● YOUR INSTRUCTIONS: Two lines in the data below mark the range: the one with "You are a computer-use agent. The height" and the one with "Task: Click the Re-enter". Return both, along with every line between them, exactly.

Data records:
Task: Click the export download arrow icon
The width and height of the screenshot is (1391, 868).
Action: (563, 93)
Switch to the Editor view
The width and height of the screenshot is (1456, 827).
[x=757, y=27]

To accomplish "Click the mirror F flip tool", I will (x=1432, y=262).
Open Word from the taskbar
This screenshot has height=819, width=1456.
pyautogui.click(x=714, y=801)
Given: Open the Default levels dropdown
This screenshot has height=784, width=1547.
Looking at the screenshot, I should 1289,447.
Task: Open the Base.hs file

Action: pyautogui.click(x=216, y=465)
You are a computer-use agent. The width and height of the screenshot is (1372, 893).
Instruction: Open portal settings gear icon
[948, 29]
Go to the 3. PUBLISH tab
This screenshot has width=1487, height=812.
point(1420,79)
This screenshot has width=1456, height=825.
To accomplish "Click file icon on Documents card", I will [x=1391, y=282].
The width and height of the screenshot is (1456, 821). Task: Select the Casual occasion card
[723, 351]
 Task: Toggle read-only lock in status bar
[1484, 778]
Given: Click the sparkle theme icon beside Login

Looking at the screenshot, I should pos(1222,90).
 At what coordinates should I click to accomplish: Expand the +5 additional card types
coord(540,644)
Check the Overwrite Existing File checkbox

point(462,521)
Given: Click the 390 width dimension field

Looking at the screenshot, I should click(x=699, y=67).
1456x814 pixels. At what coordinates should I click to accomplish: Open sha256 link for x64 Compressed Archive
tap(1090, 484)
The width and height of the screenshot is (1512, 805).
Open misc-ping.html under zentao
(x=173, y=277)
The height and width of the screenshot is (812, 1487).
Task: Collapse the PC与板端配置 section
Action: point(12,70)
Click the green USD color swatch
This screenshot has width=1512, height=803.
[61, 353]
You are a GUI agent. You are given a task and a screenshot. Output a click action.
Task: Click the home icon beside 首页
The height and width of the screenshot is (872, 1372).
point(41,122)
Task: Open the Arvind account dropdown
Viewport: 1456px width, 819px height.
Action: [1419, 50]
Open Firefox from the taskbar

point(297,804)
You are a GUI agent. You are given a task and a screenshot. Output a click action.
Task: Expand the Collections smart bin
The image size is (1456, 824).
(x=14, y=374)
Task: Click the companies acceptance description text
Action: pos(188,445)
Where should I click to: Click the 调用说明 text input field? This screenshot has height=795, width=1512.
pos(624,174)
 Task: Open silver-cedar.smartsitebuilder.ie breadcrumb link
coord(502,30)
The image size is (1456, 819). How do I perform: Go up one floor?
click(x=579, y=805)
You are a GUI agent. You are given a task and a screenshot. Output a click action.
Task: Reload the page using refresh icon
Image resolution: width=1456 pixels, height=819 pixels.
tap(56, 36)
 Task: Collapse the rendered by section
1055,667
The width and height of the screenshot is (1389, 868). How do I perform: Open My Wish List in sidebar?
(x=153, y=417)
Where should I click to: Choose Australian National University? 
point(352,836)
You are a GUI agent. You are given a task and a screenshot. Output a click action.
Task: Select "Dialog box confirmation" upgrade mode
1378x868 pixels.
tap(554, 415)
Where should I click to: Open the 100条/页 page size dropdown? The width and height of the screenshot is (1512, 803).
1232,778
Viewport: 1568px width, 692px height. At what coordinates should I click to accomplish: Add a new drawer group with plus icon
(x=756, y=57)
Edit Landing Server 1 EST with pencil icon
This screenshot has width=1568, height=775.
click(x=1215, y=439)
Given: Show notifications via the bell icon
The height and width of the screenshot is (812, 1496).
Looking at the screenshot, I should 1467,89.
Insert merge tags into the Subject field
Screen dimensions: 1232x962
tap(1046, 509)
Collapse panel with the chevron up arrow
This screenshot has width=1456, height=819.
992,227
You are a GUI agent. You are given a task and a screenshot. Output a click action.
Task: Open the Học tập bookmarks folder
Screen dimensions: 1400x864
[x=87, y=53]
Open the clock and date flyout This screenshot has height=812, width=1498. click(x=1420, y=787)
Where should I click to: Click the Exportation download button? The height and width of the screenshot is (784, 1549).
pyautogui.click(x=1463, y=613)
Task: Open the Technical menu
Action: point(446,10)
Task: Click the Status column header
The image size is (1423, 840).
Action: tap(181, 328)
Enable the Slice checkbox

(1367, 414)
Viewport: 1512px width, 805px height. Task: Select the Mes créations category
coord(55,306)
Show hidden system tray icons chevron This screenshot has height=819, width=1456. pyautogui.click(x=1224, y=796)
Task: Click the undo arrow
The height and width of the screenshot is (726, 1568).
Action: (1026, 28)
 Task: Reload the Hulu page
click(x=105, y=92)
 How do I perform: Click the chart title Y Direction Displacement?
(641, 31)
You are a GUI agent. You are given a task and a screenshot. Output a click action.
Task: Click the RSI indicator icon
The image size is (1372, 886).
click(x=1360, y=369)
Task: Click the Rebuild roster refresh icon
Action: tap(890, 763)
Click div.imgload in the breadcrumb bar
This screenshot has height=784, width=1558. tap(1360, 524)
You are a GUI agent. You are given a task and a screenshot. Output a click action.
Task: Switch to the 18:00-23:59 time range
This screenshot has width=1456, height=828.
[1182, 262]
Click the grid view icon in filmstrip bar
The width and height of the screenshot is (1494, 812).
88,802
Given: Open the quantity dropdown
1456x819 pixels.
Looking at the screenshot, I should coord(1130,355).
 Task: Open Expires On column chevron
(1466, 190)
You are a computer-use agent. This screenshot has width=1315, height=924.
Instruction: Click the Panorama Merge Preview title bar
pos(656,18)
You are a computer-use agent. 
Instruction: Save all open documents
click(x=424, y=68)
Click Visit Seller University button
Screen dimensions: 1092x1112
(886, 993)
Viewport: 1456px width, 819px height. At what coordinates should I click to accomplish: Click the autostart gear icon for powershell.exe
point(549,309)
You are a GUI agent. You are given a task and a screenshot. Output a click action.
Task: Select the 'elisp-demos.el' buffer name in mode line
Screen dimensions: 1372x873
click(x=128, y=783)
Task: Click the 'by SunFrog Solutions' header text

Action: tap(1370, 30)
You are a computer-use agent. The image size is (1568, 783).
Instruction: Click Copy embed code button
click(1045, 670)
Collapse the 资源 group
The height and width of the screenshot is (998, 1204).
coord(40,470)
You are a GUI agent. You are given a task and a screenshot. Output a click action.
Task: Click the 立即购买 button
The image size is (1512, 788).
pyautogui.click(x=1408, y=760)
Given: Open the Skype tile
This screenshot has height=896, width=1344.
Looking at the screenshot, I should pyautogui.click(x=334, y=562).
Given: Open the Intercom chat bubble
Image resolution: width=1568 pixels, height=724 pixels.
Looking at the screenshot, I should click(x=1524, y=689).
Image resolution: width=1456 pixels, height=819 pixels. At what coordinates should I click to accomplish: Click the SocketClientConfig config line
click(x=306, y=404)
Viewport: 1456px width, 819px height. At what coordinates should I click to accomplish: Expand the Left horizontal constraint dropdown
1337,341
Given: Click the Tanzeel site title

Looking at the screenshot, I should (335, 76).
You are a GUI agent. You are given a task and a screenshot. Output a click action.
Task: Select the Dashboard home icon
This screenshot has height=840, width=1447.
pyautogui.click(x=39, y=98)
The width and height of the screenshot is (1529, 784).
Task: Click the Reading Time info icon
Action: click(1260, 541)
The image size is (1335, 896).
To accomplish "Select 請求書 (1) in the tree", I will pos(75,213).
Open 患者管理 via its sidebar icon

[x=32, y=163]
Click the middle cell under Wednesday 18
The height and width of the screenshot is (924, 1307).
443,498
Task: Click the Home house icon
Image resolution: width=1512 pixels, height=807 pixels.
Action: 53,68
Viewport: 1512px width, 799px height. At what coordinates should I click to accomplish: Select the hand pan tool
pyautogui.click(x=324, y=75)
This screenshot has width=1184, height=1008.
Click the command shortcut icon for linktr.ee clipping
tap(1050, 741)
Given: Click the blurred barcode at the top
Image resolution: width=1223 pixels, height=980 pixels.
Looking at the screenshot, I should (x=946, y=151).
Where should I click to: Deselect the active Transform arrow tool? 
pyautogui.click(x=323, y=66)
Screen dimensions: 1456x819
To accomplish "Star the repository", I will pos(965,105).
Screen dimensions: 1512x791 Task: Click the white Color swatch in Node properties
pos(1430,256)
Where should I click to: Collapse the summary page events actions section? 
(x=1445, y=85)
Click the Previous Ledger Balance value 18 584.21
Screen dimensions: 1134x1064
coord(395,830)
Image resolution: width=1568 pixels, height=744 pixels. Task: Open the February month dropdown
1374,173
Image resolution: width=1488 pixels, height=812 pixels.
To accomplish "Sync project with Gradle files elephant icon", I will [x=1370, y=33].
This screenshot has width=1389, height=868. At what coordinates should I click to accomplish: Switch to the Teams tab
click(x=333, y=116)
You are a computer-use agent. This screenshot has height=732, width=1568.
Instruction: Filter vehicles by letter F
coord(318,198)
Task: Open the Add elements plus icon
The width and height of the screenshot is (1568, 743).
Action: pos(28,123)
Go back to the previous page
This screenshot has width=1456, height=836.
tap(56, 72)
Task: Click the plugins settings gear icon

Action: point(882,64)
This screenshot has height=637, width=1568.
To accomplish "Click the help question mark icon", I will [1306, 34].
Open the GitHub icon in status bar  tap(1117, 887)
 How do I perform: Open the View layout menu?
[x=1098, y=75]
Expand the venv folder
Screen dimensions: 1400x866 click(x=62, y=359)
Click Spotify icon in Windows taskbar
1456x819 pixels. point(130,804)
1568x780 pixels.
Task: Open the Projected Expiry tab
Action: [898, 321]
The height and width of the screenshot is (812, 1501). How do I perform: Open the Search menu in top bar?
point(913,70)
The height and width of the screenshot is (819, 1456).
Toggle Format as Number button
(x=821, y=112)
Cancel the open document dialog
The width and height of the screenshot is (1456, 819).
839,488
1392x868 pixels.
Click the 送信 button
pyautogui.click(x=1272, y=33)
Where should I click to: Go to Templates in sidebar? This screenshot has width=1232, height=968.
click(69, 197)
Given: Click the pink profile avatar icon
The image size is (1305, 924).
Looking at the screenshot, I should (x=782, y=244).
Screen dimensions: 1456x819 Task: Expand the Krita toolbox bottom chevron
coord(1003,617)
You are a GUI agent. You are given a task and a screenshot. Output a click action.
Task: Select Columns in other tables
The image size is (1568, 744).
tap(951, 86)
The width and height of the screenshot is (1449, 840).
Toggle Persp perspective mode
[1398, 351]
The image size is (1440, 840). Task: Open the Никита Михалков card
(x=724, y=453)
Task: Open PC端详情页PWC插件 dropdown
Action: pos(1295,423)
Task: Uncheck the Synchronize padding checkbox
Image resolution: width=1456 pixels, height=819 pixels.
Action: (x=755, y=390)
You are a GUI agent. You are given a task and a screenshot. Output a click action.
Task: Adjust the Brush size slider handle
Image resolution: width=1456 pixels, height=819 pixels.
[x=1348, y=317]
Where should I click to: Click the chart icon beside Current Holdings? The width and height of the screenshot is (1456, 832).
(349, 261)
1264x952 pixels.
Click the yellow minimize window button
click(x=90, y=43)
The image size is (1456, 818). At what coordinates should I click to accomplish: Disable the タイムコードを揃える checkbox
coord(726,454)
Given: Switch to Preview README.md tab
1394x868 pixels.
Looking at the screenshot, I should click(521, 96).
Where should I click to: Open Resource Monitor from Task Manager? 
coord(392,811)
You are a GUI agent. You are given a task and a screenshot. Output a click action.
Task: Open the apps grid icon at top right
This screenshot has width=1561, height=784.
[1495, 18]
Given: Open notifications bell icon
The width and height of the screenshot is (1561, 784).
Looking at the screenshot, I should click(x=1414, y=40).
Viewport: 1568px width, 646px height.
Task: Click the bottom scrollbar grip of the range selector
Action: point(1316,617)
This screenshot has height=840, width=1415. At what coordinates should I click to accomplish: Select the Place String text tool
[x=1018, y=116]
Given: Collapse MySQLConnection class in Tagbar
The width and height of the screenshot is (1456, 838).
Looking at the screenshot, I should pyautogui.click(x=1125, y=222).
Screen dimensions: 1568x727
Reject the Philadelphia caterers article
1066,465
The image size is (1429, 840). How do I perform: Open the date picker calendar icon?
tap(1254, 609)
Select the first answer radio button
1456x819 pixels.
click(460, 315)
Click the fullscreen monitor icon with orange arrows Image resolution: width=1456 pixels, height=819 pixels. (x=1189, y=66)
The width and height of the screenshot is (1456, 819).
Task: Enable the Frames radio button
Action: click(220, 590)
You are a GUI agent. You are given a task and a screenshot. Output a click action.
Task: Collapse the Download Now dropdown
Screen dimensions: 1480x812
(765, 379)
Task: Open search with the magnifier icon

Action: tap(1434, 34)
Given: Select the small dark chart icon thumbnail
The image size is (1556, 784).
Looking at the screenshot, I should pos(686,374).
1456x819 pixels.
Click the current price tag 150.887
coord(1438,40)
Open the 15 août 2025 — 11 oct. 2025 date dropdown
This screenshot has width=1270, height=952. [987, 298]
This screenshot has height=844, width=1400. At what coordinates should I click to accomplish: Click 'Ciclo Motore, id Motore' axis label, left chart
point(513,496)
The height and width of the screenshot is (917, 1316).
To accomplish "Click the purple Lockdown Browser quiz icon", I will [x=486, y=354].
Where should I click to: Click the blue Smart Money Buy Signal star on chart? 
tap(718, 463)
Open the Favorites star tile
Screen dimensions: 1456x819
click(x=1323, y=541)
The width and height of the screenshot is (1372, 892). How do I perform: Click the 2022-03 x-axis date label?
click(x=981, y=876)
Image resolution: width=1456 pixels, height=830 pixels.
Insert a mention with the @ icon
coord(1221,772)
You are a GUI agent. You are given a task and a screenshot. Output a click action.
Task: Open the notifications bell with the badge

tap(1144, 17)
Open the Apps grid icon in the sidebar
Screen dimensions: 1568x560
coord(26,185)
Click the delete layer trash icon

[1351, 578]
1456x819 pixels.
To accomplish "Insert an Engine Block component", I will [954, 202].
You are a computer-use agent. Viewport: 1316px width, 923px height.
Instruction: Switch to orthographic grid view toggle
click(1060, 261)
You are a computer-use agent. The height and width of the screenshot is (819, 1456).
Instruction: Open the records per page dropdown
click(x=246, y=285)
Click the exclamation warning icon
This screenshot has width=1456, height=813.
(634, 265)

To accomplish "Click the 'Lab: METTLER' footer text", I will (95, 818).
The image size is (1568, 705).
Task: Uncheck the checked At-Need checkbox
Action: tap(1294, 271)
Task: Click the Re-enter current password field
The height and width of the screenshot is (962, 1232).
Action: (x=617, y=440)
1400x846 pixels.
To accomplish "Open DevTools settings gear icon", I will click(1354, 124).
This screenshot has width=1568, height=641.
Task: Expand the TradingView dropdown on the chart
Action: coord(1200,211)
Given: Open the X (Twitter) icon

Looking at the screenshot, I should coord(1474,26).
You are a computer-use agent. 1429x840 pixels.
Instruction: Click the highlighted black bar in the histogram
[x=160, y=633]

● ANSWER FOR THIS EXERCISE:
You are a computer-use agent. The height and width of the screenshot is (819, 1456).
Instruction: Open the records per page dropdown
click(x=246, y=285)
Click the exclamation warning icon
This screenshot has width=1456, height=813.
(634, 265)

To accomplish "Click the 'Lab: METTLER' footer text", I will (95, 818).
The image size is (1568, 705).
Task: Uncheck the checked At-Need checkbox
Action: tap(1294, 271)
Task: Click the Re-enter current password field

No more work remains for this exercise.